-- Exercise requirements --
I'd like every entry transcribed word for word, with no pictures.

-- Records provided --
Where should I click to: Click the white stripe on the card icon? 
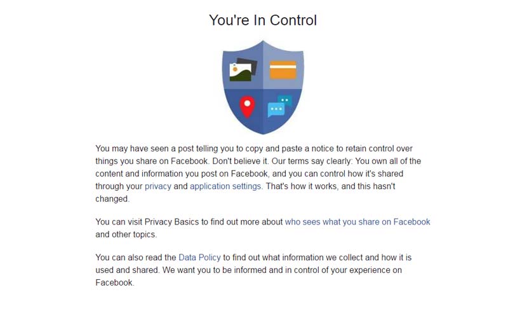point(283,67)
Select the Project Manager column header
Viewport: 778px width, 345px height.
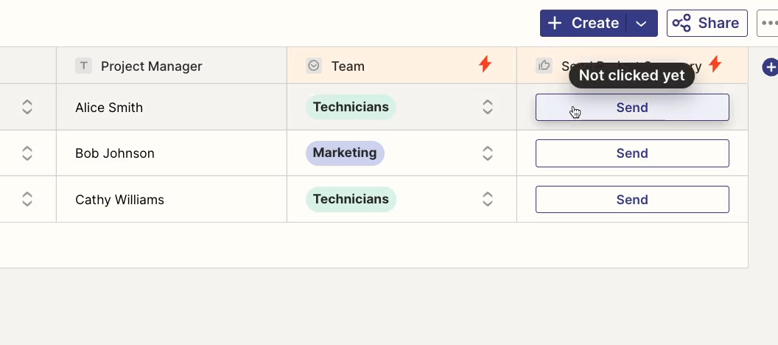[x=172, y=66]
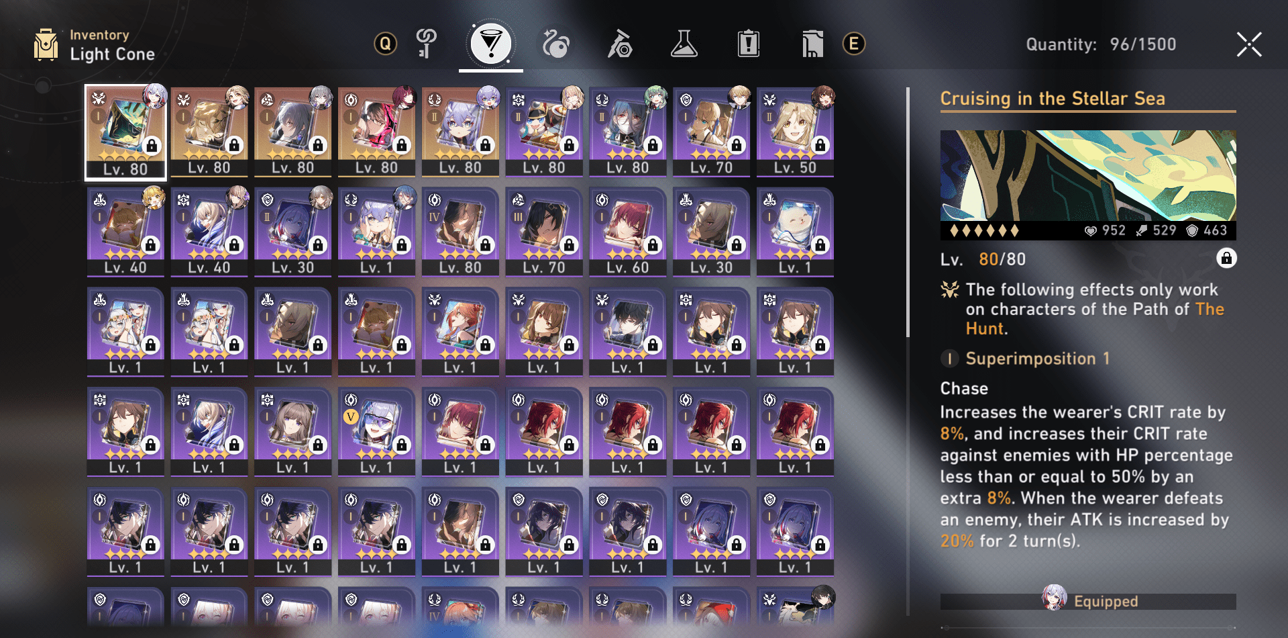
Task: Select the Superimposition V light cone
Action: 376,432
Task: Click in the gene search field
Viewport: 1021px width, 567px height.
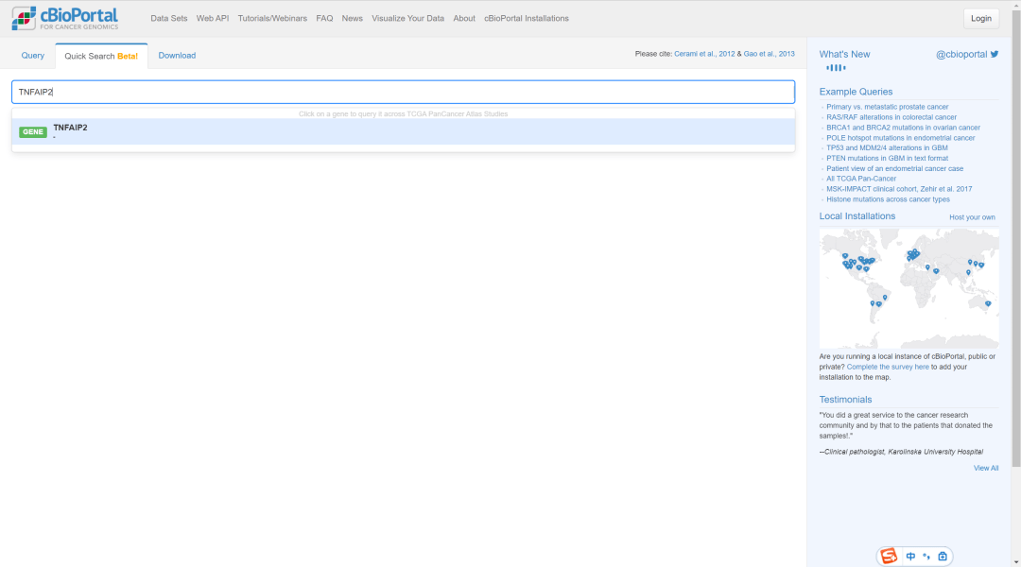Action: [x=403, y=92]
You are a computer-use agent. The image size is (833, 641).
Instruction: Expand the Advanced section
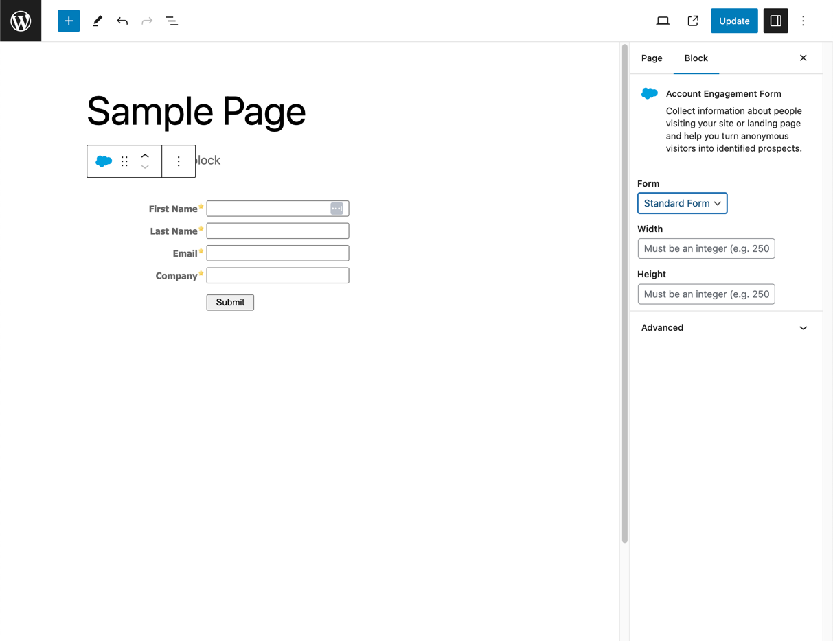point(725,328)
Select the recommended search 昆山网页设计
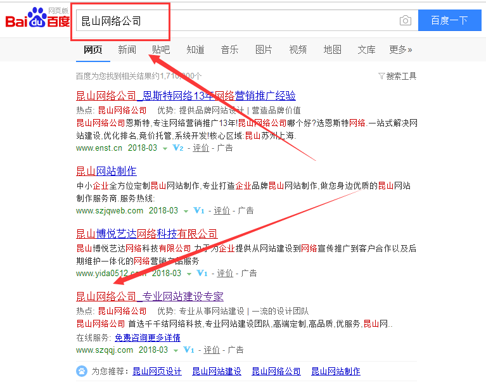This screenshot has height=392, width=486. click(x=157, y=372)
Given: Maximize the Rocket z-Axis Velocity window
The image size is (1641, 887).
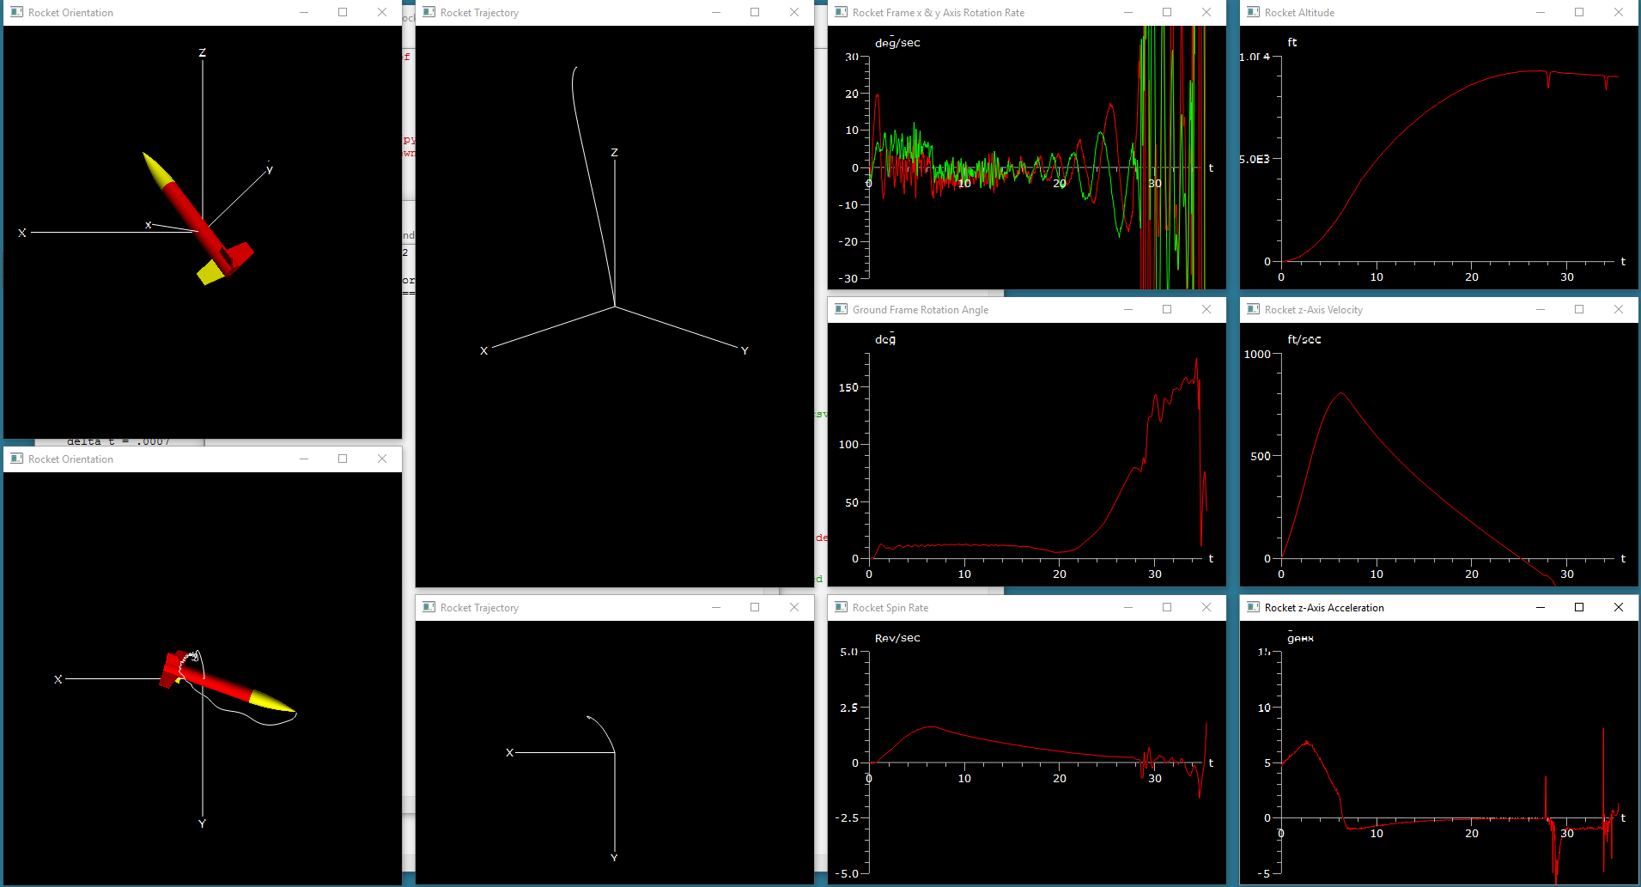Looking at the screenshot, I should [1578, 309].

-- Response for this exercise --
Where should I click to: Click the white stripe on the card icon? 
point(283,67)
Select the Project Manager column header
Viewport: 778px width, 345px height.
[x=172, y=66]
Task: Select the Superimposition V light cone
Action: 376,432
Task: Click in the gene search field
Viewport: 1021px width, 567px height.
Action: [x=403, y=92]
You are a computer-use agent. The image size is (833, 641).
Instruction: Expand the Advanced section
point(725,328)
Select the recommended search 昆山网页设计
This screenshot has height=392, width=486. click(x=157, y=372)
Given: Maximize the Rocket z-Axis Velocity window
The image size is (1641, 887).
Looking at the screenshot, I should [1578, 309].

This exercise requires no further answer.